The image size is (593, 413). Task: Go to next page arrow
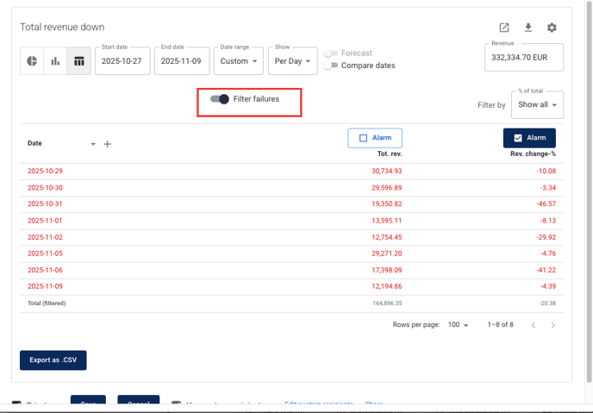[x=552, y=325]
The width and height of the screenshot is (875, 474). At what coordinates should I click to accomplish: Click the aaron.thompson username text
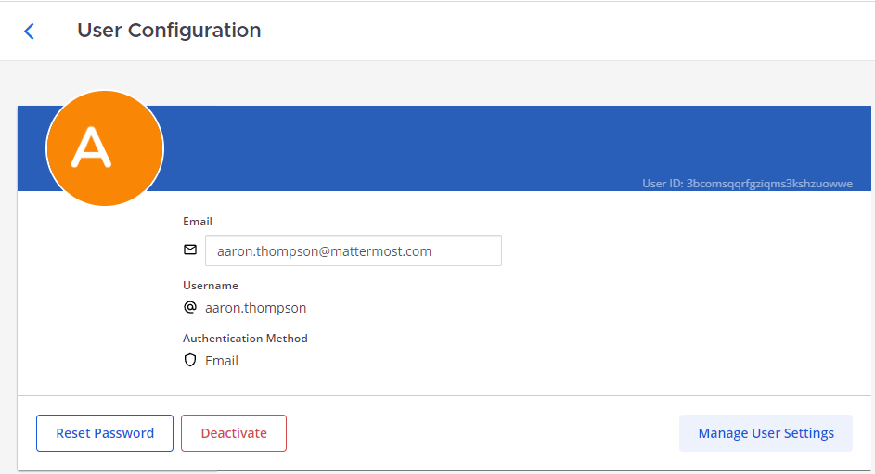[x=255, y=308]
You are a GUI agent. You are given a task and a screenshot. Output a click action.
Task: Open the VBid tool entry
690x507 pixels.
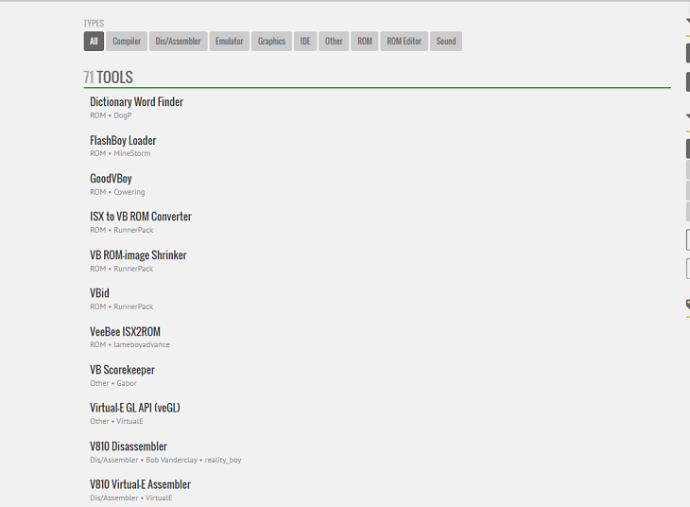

▬▬▬

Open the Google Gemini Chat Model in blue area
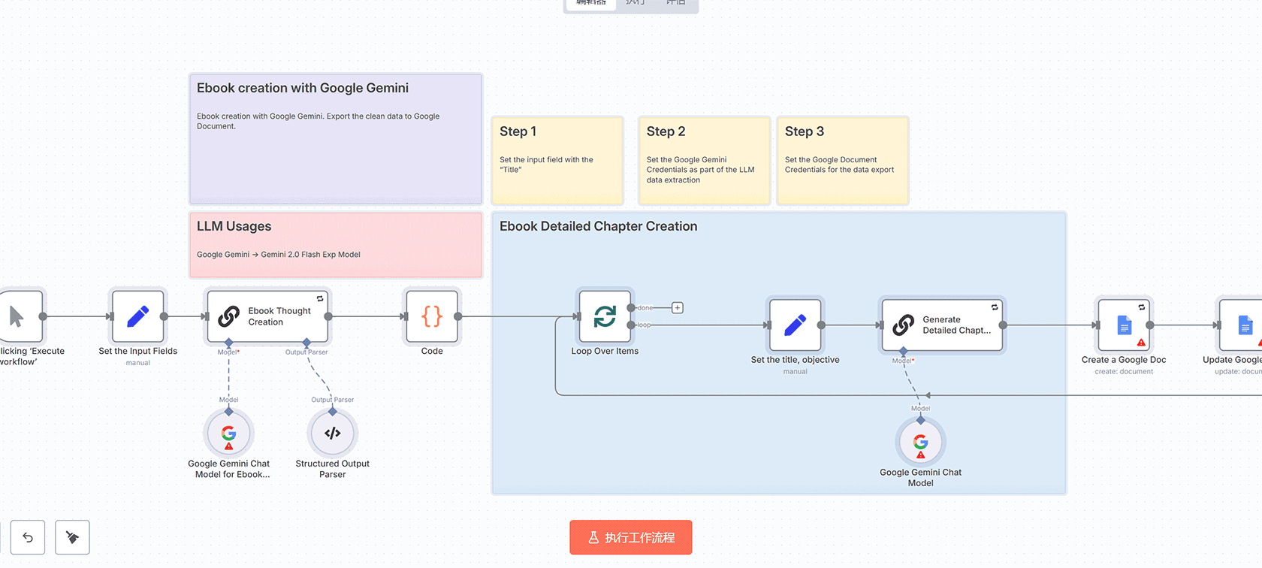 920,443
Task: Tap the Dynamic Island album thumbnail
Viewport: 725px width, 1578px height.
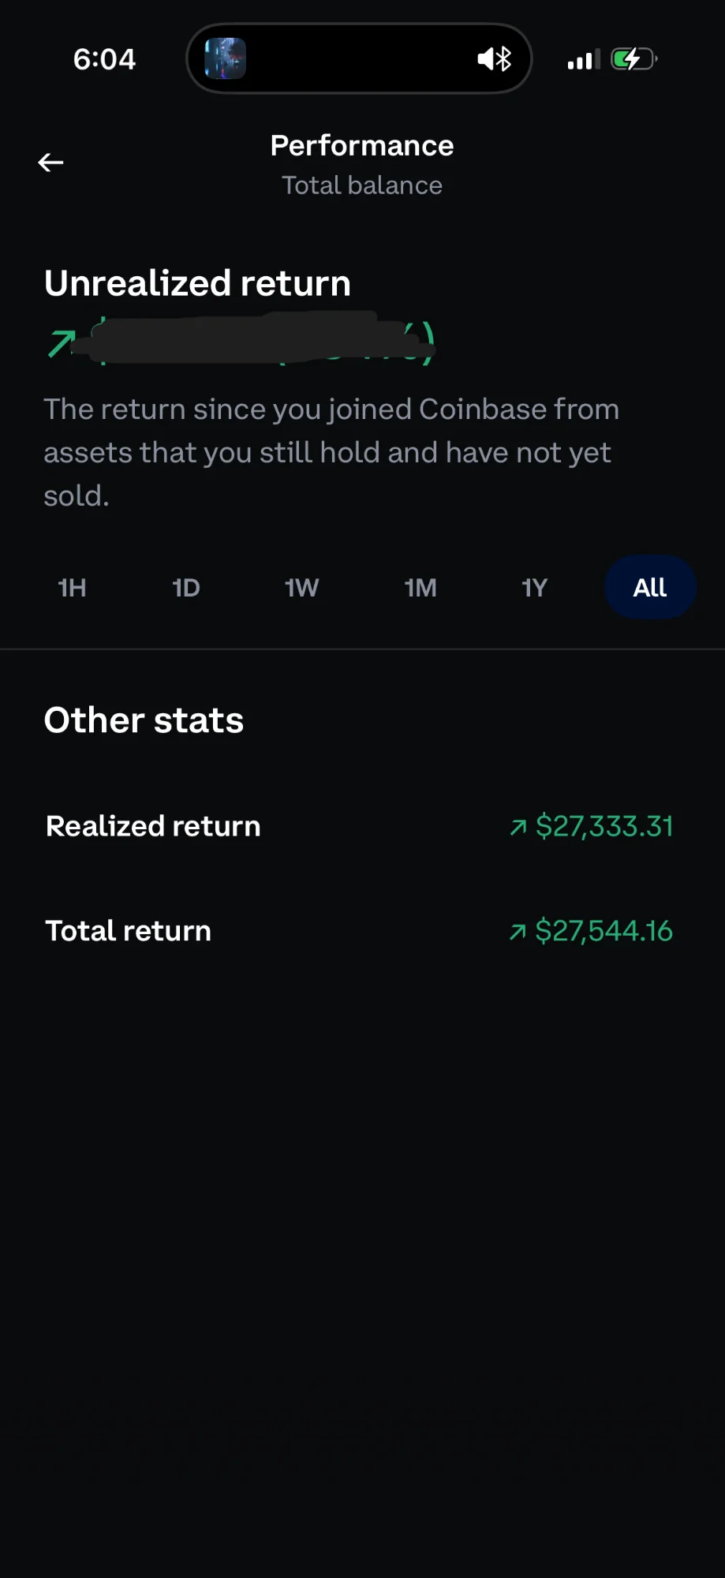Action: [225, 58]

▬▬▬

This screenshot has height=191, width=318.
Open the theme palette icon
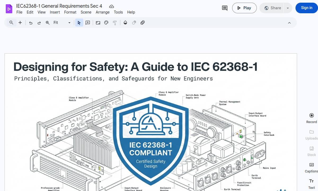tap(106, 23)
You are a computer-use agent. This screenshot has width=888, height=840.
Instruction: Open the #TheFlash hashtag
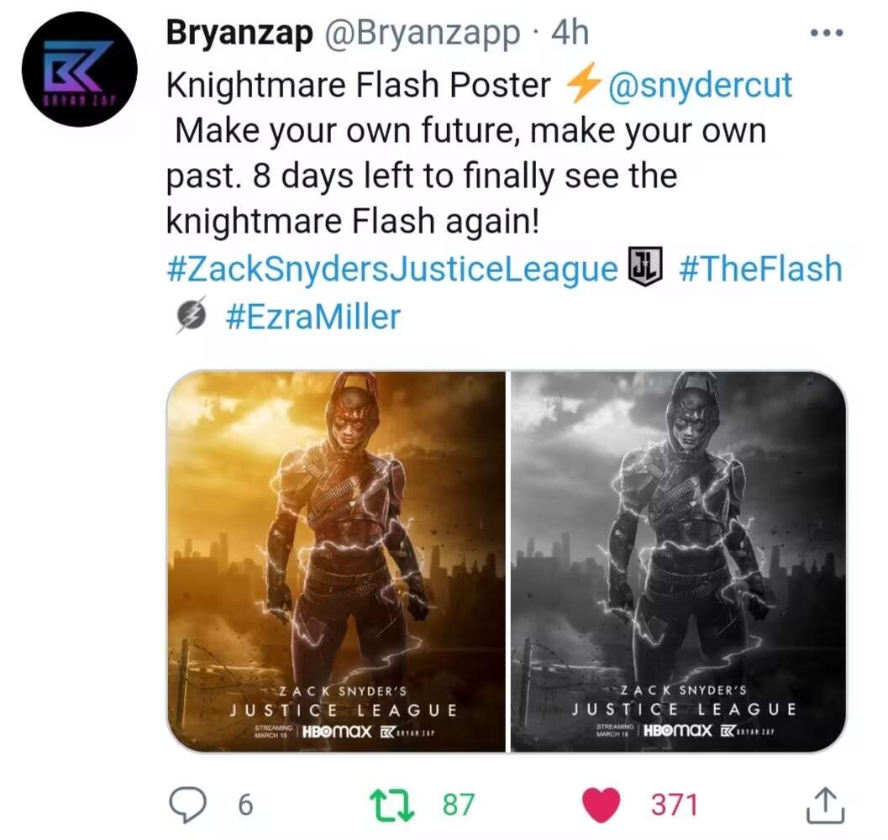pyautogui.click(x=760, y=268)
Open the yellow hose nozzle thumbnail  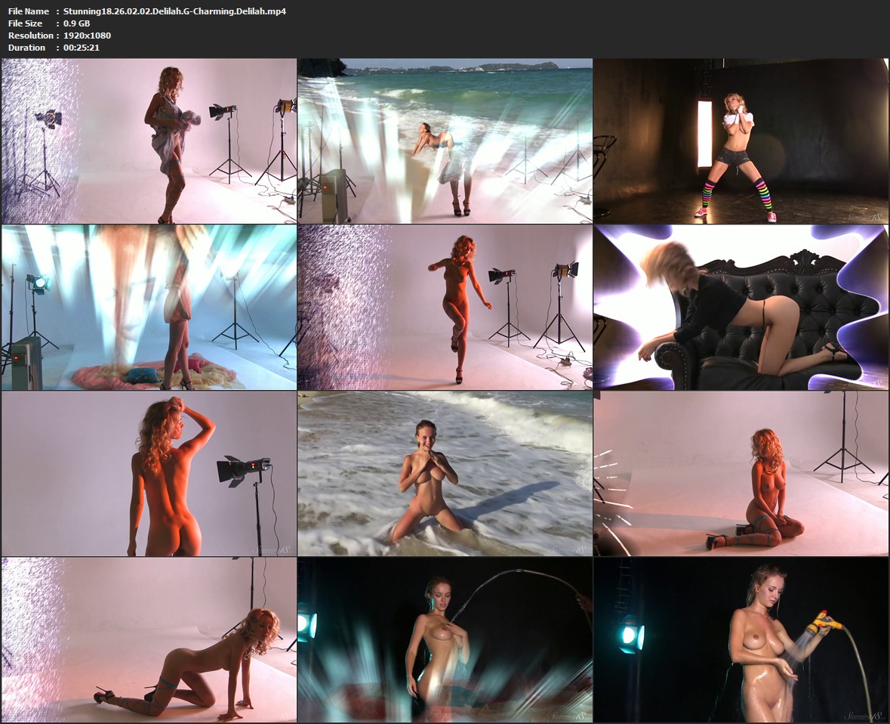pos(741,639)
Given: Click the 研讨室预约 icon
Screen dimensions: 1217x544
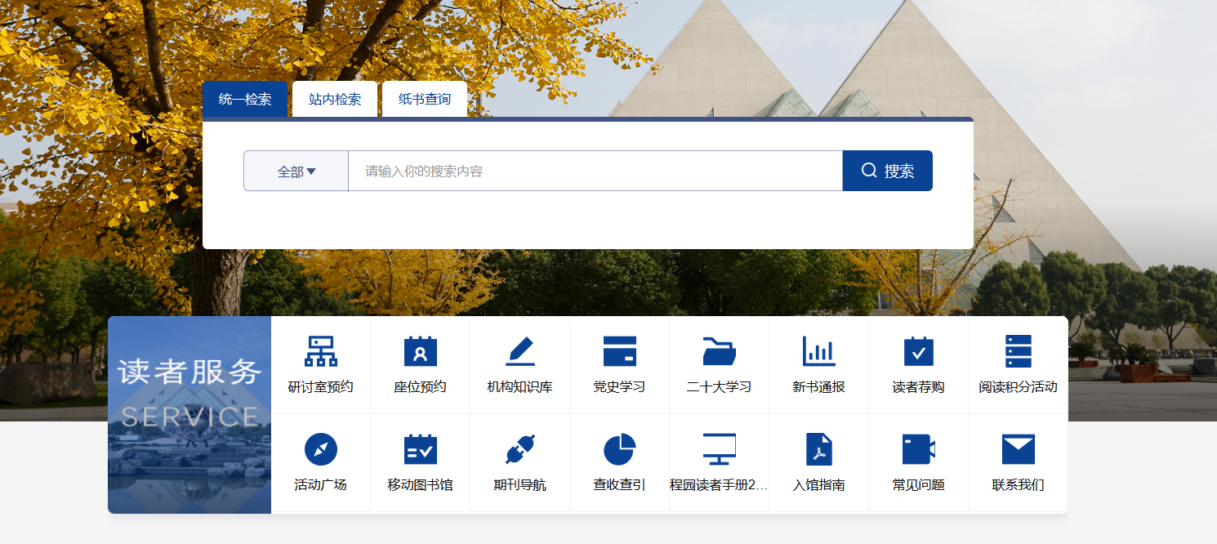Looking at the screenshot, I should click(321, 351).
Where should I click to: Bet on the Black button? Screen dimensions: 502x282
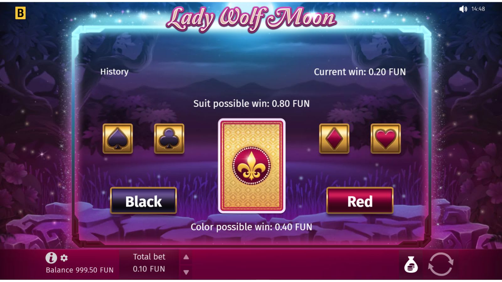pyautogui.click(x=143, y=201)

▬▬▬

▶ **WORK TO DO**:
Output everything from the line containing "Where should I" down to the line containing "pyautogui.click(x=143, y=201)", including both of those lines. Leave the pictures out of your answer.

▶ **REPLY TO THE TASK**:
Where should I click to: Bet on the Black button? Screen dimensions: 502x282
pyautogui.click(x=143, y=201)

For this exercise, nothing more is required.